### EXTRAIT PRÉSENTÉ:
★ ★ ★ ★ ★

5 pistes de monétisation digitale pour les médias
Benoît Raphaël nous prévient : il n'y a pas de solution miracle durable pour trouver l'équilibre budgétaire, mais des pistes à panacher en fonction de son média et des usages. La complexité domine maintenant ces derniers.
S’il y a bien une chose que j’ai appris pendant ces quelques années d’expérimentation sur Internet c’est que ceux qui ont raison finissent toujours par avoir tort quelques mois plus tard, et vice-versa. Finalement, les seuls qui ont tort, sont ceux qui abordent la révolution en cours avec un esprit activiste. Dans un sens ou un autre. Les Ayatollahs du tout web, du tout gratuit, sont aussi dangereux que ceux de la méthode Coué “le print n’est pas mort”, “tout doit être payant”.
Ce que j’ai appris c’est que, peu importe d’avoir tort ou raison, il faut être en mesure de s’adapter quand le vent tourne. Et le vent tourne tout le temps. Par vent, entendez : usages. Mais la plus grosse erreur que l’on fait, ce n’est pas d’ignorer les usages, c’est de considérer les révolutions des usages comme des “shift” d’un monde à un autre, des basculements d’une tendance à une autre. La vraie révolution digitale, ce n’est pas le changement des usages, c’est leur complexité croissante.

★ ★ ★ ★ ★

### DONNÉES ENREGISTRÉES:
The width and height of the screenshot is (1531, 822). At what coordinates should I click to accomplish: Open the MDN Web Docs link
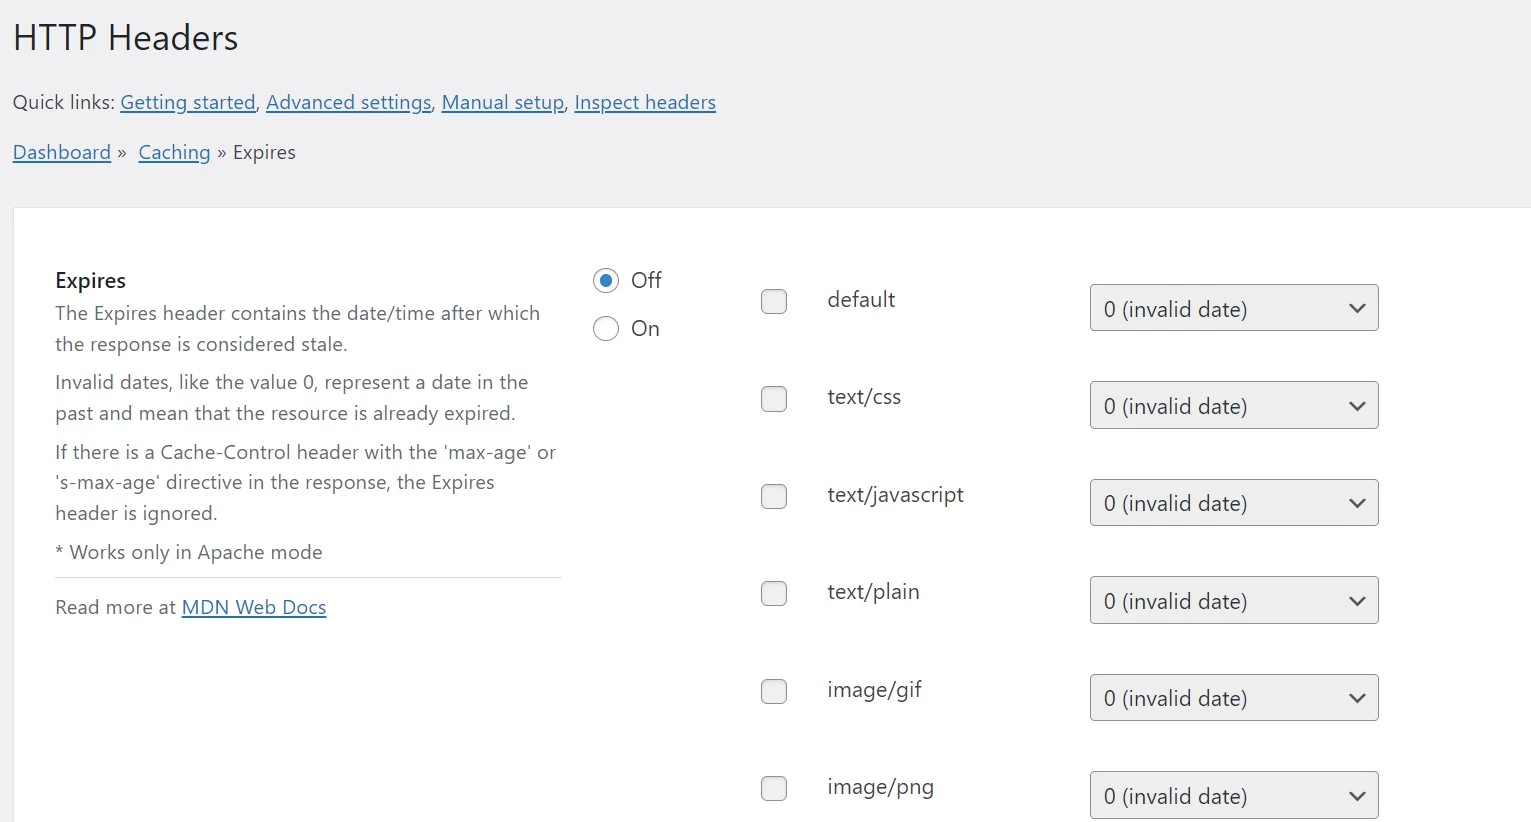tap(254, 607)
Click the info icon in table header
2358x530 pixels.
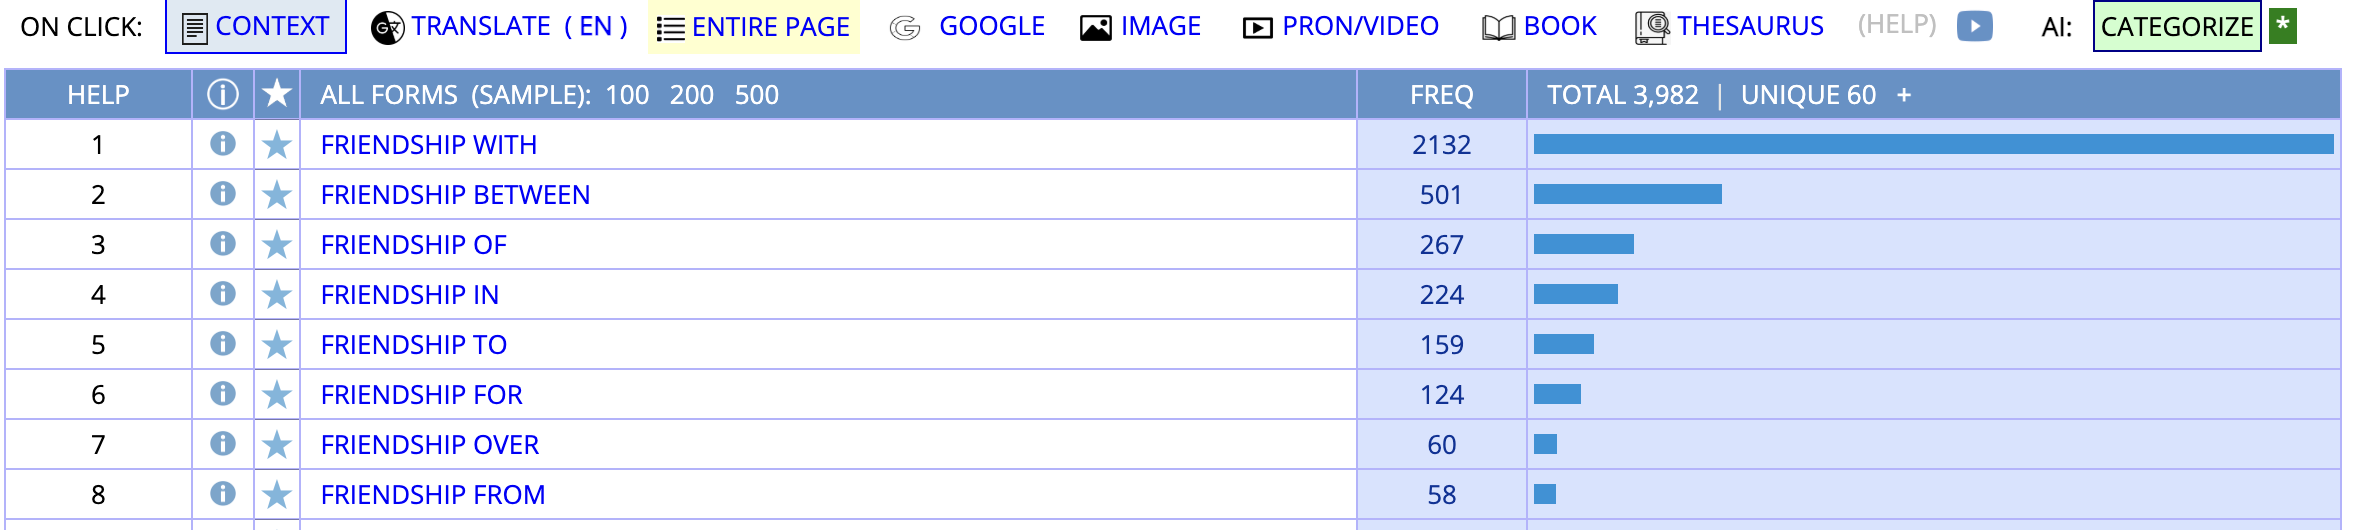point(222,94)
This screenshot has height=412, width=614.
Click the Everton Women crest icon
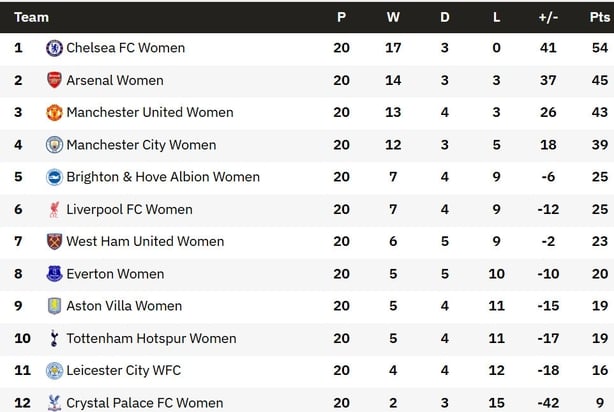click(54, 274)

★ ★ ★ ★ ★

### EXERCICE ÉCRIT 1:
D'après le texte sur la monétisation des médias, pourquoi faut-il être en mesure de s'adapter plutôt que de chercher à avoir raison ? Répondez en une à trois phrases.
### EXERCICE ÉCRIT 2:
Donnez la suite du texte sur la monétisation des médias, à partir de sa dernière phrase.

### RÉSULTAT 1:
Il faut savoir s'adapter parce que le vent, c'est-à-dire les usages, tourne tout le temps. Avoir tort ou raison importe peu, puisque ceux qui ont raison finissent toujours par avoir tort quelques mois plus tard, et inversement.

### RÉSULTAT 2:
La bonne nouvelle avec Internet, c’est qu’il vous offre des outils inédits pour mesurer cette nouvelle complexité.
Quand on aborde la question des business models dans un monde digital, il ne faut donc pas penser en terme de changement, mais de complexité. Il n’y a pas une stratégie, mais une combinaison de tactiques agiles, basée sur des économétriques, et capable de s’adapter aux usages. Lesquels varient selon le moment, le lieu, les individus, les groupes, mais aussi passent d’un outil à un autre sans pour autant abandonner le premier.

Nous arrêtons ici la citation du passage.